Ethanol fuel causes problem with some of my older engines. I have a gas engine powered air compressor and the alcohol messes up the float in the carb. Everything that I own runs better on straight gas.

Smitty


----------



## tips n tails (Mar 2, 2011)

Im curious to know about places around crestview as well. Why does FL have ethanol as opposed to other states? Basically you get better performance on straight gas than it being dilluted or wacked with ethanol.


----------



## Fishhead1 (Nov 15, 2011)

The only place I know of is in Milton. The Local Yokel on the corner of Highway () and Ward Basin Road. Thay have a seperate pump on the side that has ethanol free gas. It is a little higher but I think it is worth it in my boat.


----------



## devndeb (Mar 16, 2008)

Check out the thread about non-ethanol fuel destin...several members have chimed in about other places as well...closest I know of to crestview is Gatlin Lumber on Eglin Pkwy in FWB.


----------



## wackydaddy (Jul 24, 2009)

devndeb said:


> Check out the thread about non-ethanol fuel destin...several members have chimed in about other places as well...closest I know of to crestview is Gatlin Lumber on Eglin Pkwy in FWB.
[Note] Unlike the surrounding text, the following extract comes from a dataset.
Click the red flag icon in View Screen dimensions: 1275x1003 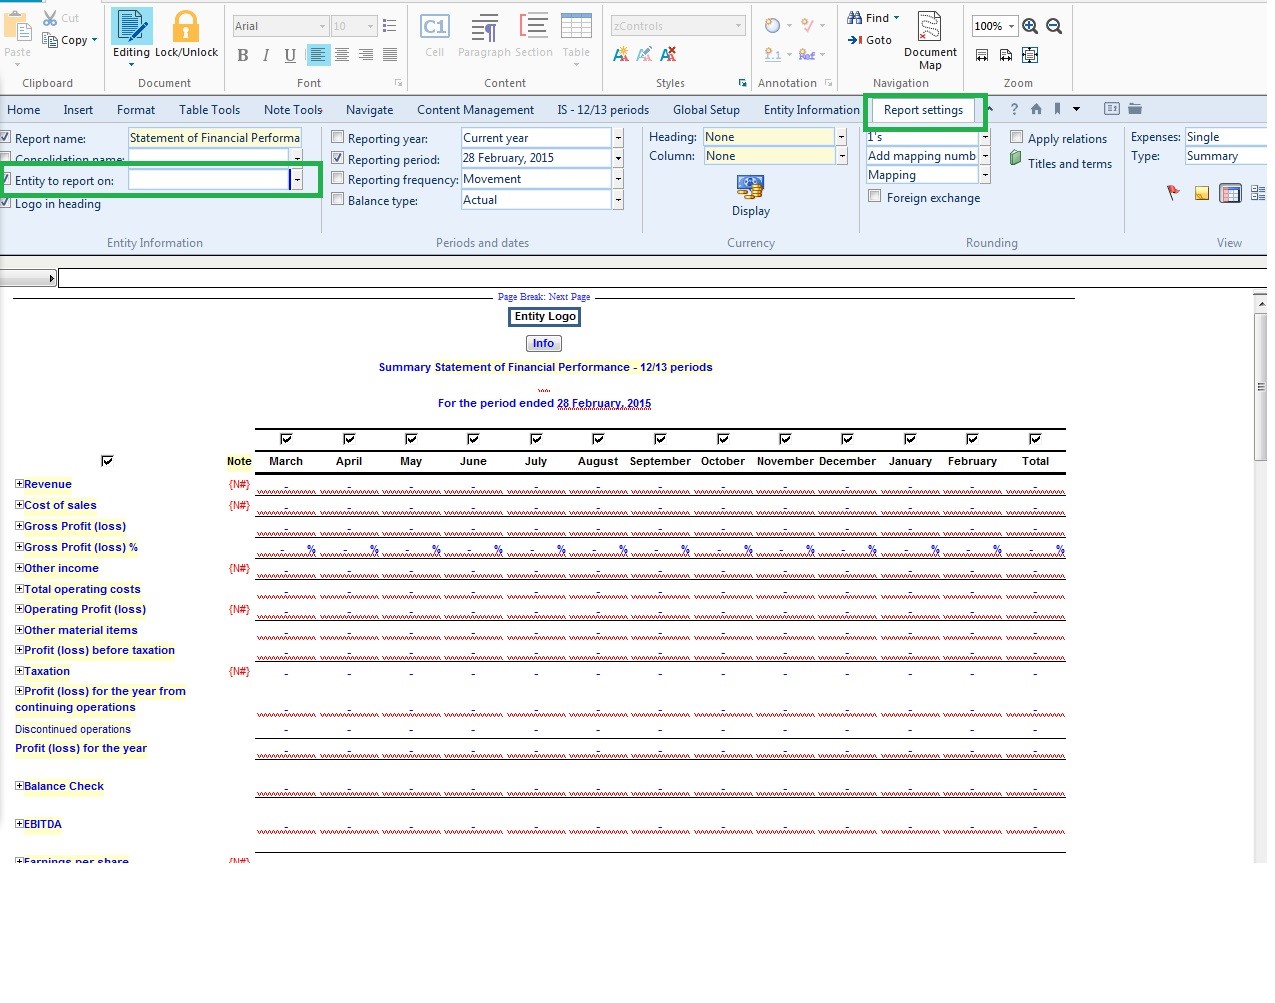1173,193
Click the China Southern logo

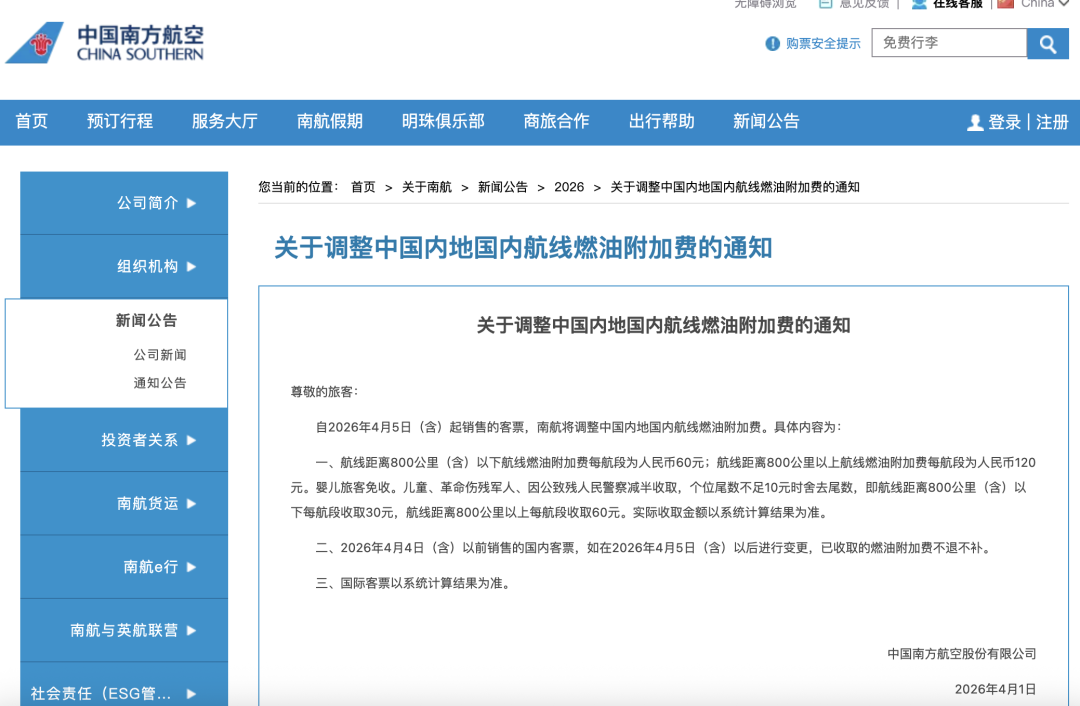(105, 42)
Repost from non-ethanol fuel destin, Gatlin Lumber is $.70 higher than another place 20 miles away pending how far you want to go. I paid $3.56 for 91 octaine ethanol free at Pure in Gulf Breeze next to Camping World, the same day I called Gatlin Lumber and it was about $4.23 for the same grade. You would save $10.00 for 15 gallons just driving the extra distance. Obviously if you stock up with extra portable storage tanks then you'll save more and make less frequent trips.

It'll take you 30 minutes to Gatlin Lumber, about 45 minutes to Pure if you come down 87.


----------



## 20simmons sea skiff (Aug 20, 2010)

w street pensacola pure station, 91 octane, no more cheap crap in my boats, 3 trips, 1000.00 per trip


----------



## Mikelkey (Nov 6, 2011)

Just FYI for whoever, stations I know have non-eth.

Gee Willies - Hwy. 29 in Cantonment
J & J of N.W. Fla - Hwy. 4 in Jay - 93 Octane, I believe
The Country Store - Damascus, Al. - 87 Octane, I believe

Edit: These are not station's I service. J & J is actually a competitor of mine who owns his own station. I'll update if I find more I call on who already sell non ethanol.


----------



## 1956_4x4 (Oct 6, 2007)

Thanks for the replies. I might take a ride up into AL to see if there is anything right across the state line too.

Smitty


----------



## Trucker (Sep 25, 2008)

Is the Pure station on W st. straight gas or does it have eth in it?


----------



## SeaBit (Jan 22, 2008)

Also, the BP station at off I-10 at the Scenic Hwy. exit has a non-ethanol pump. In Milton, I always get non-eth gas from the Local Yokel and have had zero problems with it. They sell alot so it's probably pretty fresh.


----------



## ucf_motorcycle (Jul 12, 2008)

wackydaddy said:


> Repost from non-ethanol fuel destin, Gatlin Lumber is $.70 higher than another place 20 miles away pending how far you want to go. I paid $3.56 for 91 octaine ethanol free at Pure in Gulf Breeze next to Camping World, the same day I called Gatlin Lumber and it was about $4.23 for the same grade. You would save $10.00 for 15 gallons just driving the extra distance. Obviously if you stock up with extra portable storage tanks then you'll save more and make less frequent trips.
> 
> It'll take you 30 minutes to Gatlin Lumber, about 45 minutes to Pure if you come down 87.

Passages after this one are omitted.